With that being said, Axel’s motivation is interesting and provides a welcome diversion from the traditional slahser format. His motives are clearly set out and easy to understand, although the flashback revealing the finer details feels a tad shoehorned in, his desire to banish any mention of Valentine’s Day from the Bluffs is understandable. His father died, along with others, as a consequence of the town’s obsession with the holiday. The clearly defined revenge motive is unoriginal, but it’s better than the blind, sadistic desire for carnage of Michael Myers and Jason Vorhees.
The aforementioned Valentine Bluffs and Harry Warden do make for an interesting combination. The victim of negligence who is forced to live underground for six weeks while trapped in the mine, Harry Warden kills those responsible for his trauma and is sent to an institution as a consequence. In the meantime, his story grows into legend for the residents of the town and as the body count grows its seems more and more a mark of his return. It is with this fact that the story manages to create an interesting mystery as to who is truly committing the crimes until Axel is finally revealed as the true killer.
The ending of the film is memorable too, with the dark claustrophobia of the mines put front and centre as our characters fight to escape the killer. Axel’s escape, wounded but not dead, deeper into the mine, leaves an unsavoury taste long after the credits have rolled, with his maniacle laugh echoing as the credits roll.

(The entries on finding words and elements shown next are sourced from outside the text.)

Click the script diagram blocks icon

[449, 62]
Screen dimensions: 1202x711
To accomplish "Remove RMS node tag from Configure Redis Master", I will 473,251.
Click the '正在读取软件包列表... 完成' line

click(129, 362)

So there you have it. While the characters are cookie-cutter and largely forgettable, the film provides a memorable entry into the pantheon of horror slasher villains .By adding a plot of revenge and mystery regarding the identity of the killer and eschewing the tired trope of giving audiences an unrelatable monster whose motivations remain unknown the film manages to chisel out its place in the genre. With fantastic costume design and a memorable villain, My Bloody Valentine has stayed with me for many years and will continue to do so for many more.